J.K. Rowling Interviews: 'Harry Potter' Author Reveals Why Harry Named His Son After Severus Snape

J.K. Rowling Reads Harry Potter At White House
J.K. Rowling at the White House for an Easter Egg event on April 2010. |

For most of his time in Hogwarts, Harry Potter hated his Potions professor Severus Snape, and the feeling is mutual because of Snape's dislike of Harry's father James.

In fact, Harry was never inclined to think that Snape is a reformed Death Eater, and mistrusts him even though Snape has headmaster Professor Albus Dumbledore's full trust.

However, in the epilogue for "Harry Potter and the Deathly Hallows," fans learned that Harry and his wife Ginny Weasley actually named their second son Albus Severus. The name Albus comes as no surprise given Harry's loyalty and kinship with Dumbledore, but Severus had always been a curious choice.

Now, "Harry Potter" author J.K. Rowling is providing the answer why, according to news.com.au.

A fan asked Rowling on Twitter, "Why did you pick Snape to name Harry's kid after?

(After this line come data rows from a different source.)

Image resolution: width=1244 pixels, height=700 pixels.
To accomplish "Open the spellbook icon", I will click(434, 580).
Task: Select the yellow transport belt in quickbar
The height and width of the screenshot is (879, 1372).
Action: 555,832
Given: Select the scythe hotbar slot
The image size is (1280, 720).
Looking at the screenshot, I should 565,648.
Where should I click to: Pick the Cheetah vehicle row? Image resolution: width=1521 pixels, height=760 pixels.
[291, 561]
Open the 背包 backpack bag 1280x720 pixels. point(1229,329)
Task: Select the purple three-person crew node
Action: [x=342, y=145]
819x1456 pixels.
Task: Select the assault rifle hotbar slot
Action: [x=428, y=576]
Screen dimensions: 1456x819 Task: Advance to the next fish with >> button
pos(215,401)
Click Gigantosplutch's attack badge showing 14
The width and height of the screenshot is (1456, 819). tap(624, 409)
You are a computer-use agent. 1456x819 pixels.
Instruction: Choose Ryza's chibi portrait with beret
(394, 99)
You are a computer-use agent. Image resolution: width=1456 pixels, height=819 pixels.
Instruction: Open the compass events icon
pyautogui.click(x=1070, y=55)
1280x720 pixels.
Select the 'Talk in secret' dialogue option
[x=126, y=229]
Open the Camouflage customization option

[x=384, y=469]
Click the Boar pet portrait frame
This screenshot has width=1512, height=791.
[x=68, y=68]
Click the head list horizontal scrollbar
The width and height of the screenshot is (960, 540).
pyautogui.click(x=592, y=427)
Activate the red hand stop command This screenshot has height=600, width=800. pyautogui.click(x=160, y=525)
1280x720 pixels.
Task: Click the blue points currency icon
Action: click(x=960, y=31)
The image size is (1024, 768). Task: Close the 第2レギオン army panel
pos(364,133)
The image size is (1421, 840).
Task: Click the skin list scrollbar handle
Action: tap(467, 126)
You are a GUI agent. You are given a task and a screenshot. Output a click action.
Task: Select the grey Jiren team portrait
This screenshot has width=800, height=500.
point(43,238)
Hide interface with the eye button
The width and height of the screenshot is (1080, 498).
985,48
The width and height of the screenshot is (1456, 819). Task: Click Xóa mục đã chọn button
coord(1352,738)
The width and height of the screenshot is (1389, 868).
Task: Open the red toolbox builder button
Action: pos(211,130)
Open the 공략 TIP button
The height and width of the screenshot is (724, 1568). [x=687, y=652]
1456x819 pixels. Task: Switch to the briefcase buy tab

I'm genuinely curious as he was nothing but abusive towards everyone."

She replied: "Snape died for Harry out of love for Lily. Harry paid him tribute in forgiveness and gratitude."

Rowling's answer caused quite the divide among of "Harry Potter" fans, who all had their thoughts regarding the matter. Rowling was so overwhelmed by the response her tweet caused that she later admitted, "I've got to say this: you lot have been arguing about Snape for years. My timeline just exploded with love & fury yet again. Never change x"

Fans still weren't contented with Rowling's explanation, and kept bugging her for more details. One Twitter user even wrote, "Kind of strange you'd say 'in forgiveness', I mean Snape held no malice against Harry (which Harry came to know, eventually)."

Rowling then replied: "That's not true, I'm afraid. Snape projected his hatred and jealousy of James onto Harry."

"There's a whole essay in why Harry gave his son Snape's name, but the decision goes to the heart of who Harry was, post-war," she continued. "This morning I've been thinking a lot about the appeal of simple dichotomies in our messy world, then you raise Snape! Highly appropriate. Snape is all grey. You can't make him a saint: he was vindictive & bullying. You can't make him a devil: he died to save the wizarding world."

Rowling teased all the "Snape-lovers, haters, and in-betweeners" by concluding her explanation: "In honouring Snape, Harry hoped in his heart that he too would be forgiven. The deaths at the Battle of Hogwarts would haunt Harry forever."